> [QUELLDOKUMENT]
Serie „Oberkochen - Geschichte, Landschaft, Alltag“

 

Bericht 11
 

Fragen zu Bild 11:
Wie lautete der Hausname und der Familienname des Besitzers dieses Gebäudes?
Wo stand dieses Gebäude, und weshalb steht es heute nicht mehr?
Wann entstand die Aufnahme?

Lösung zu Bild 11
Der Hausname lautet »Herrgottshäfner«, der Familienname des Besitzers lautet Fischer (später Winter)
Das Gebäude Heidenheimerstraße 12 wurde in den letzten Kriegstagen des 2. WK während eines Tieffliegerangriffs zerstört. Neubau an derselben Stelle.
Aufnahme vom 30.6.1910 (Lang)

»Herrgottshäfner«

Herr Hubert Winter, Sohn der Maria Winter, geb. Fischer, - also Enkel des »Herrgottshäfners« Josef Fischer, trug freundlicherweise die meisten Fakten für die Bildbeschreibung zusammen.

Mit diesem Haus verbinden sich Erinnerungen an ein tragisches Geschehen: Das Herrgottshäfnerhaus wurde bei einem Tieffliegerangriff am 11. April 1945, also in den allerletzten Kriegstagen, zusammen mit 2 weiteren Häusern durch Bomben zerstört, wobei in diesem Haus von insgesamt 14 Personen, die im Keller des Gebäudes Schutz gesucht hatten, 8 Menschen ums Leben kamen, - darunter auch die Mutter der vier Kinder des Eugen Winter.

Oberlehrer Ignaz Umbrecht und Frau Martha Gold haben zu diesen traurigen Tagen Aufzeichnungen gemacht, die im Heimatbuch der Stadt Oberkochen (Seiten 197 - 201 und Seiten 212 - 214) veröffentlicht sind.

> [BEREITGESTELLTE DATEN]
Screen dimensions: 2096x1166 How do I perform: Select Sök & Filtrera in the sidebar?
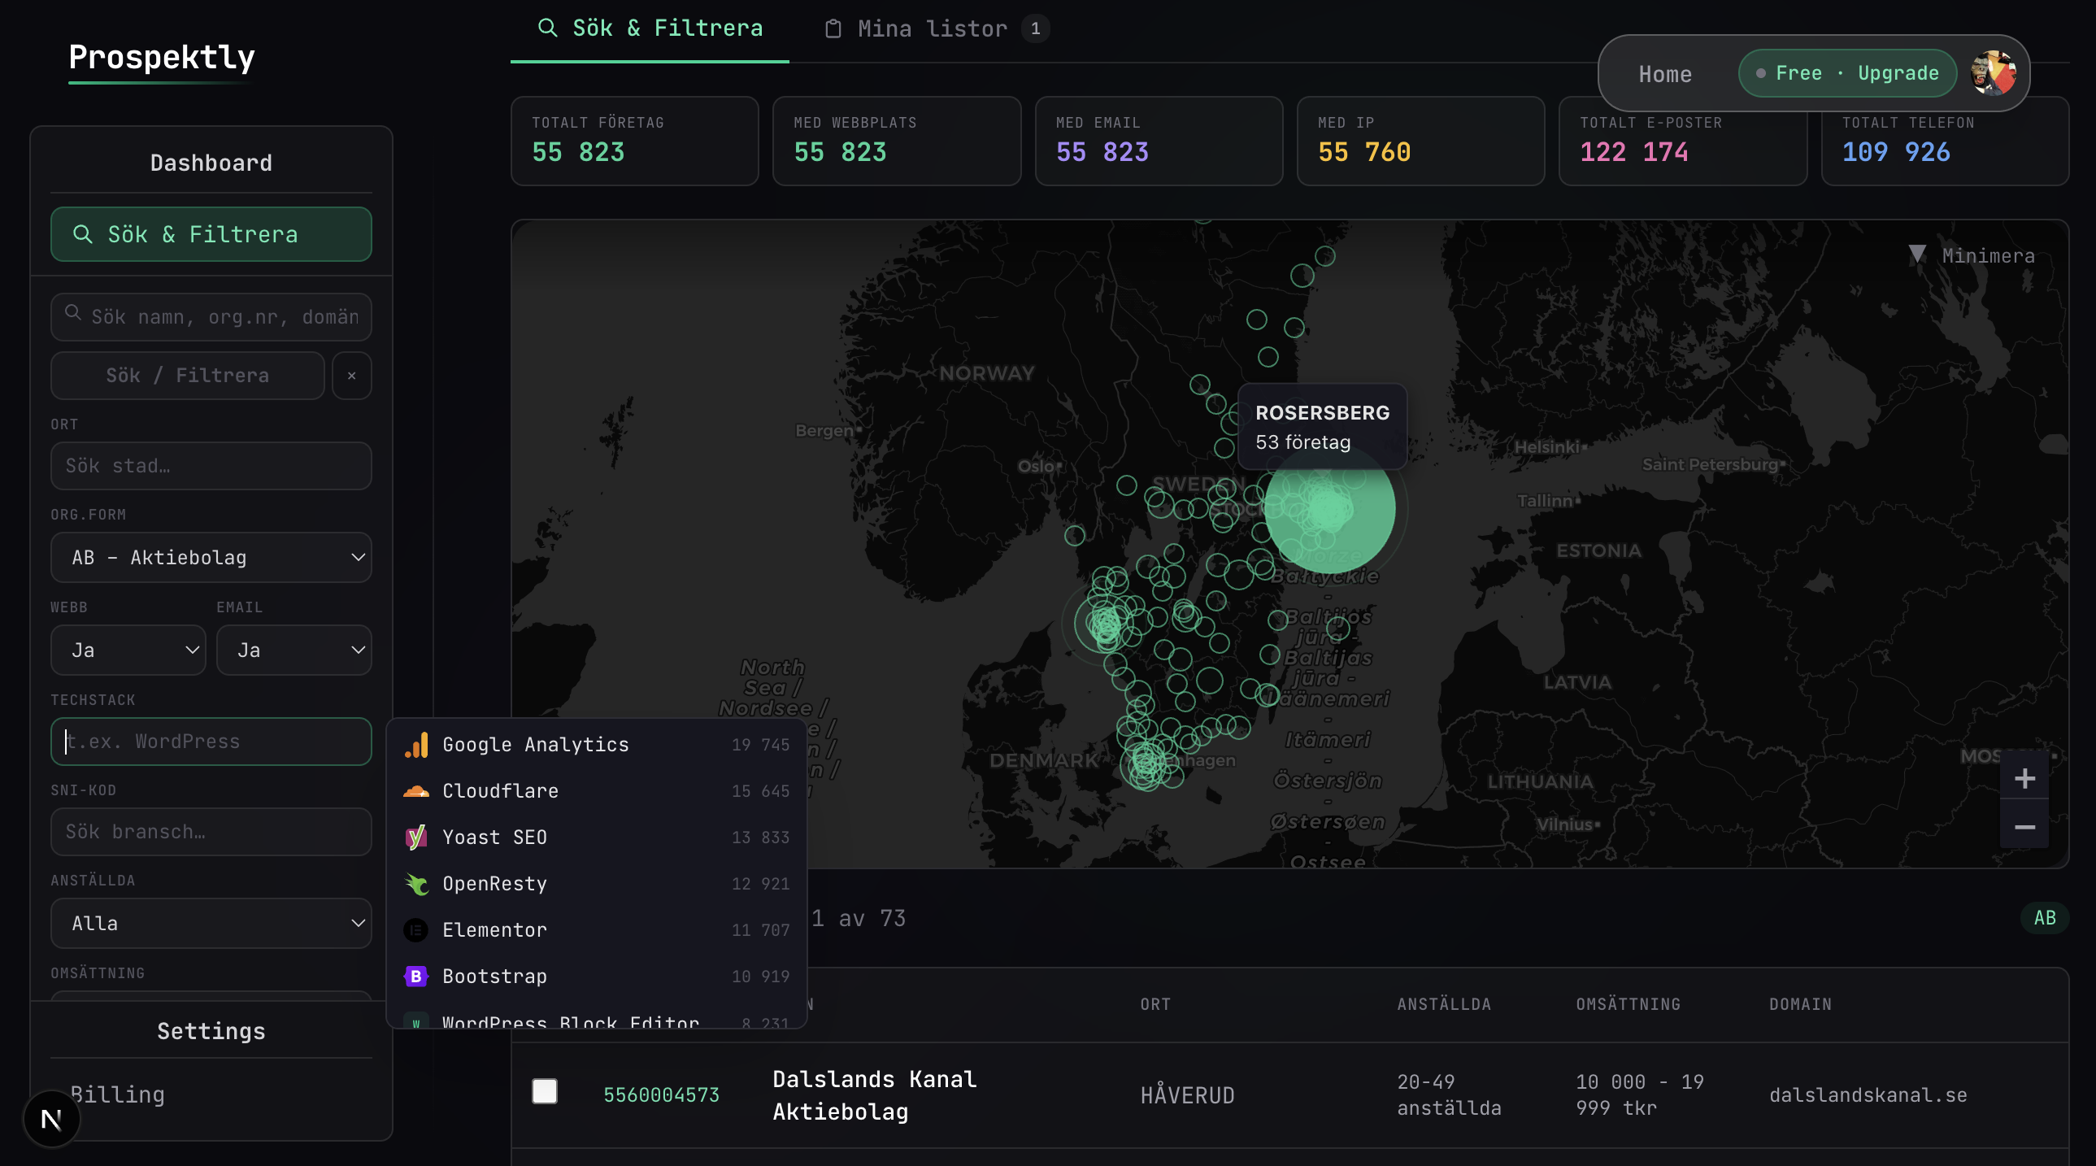coord(211,234)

> [AUFGABENZIEL]
Schreiben Sie aus dem Quelldokument den Abschnitt von „Fragen zu Bild“ bis einschließlich „Fischer (später Winter)“ wortgetreu ab.

> [GELÖSTE AUFGABE]
Fragen zu Bild 11:
Wie lautete der Hausname und der Familienname des Besitzers dieses Gebäudes?
Wo stand dieses Gebäude, und weshalb steht es heute nicht mehr?
Wann entstand die Aufnahme?

Lösung zu Bild 11
Der Hausname lautet »Herrgottshäfner«, der Familienname des Besitzers lautet Fischer (später Winter)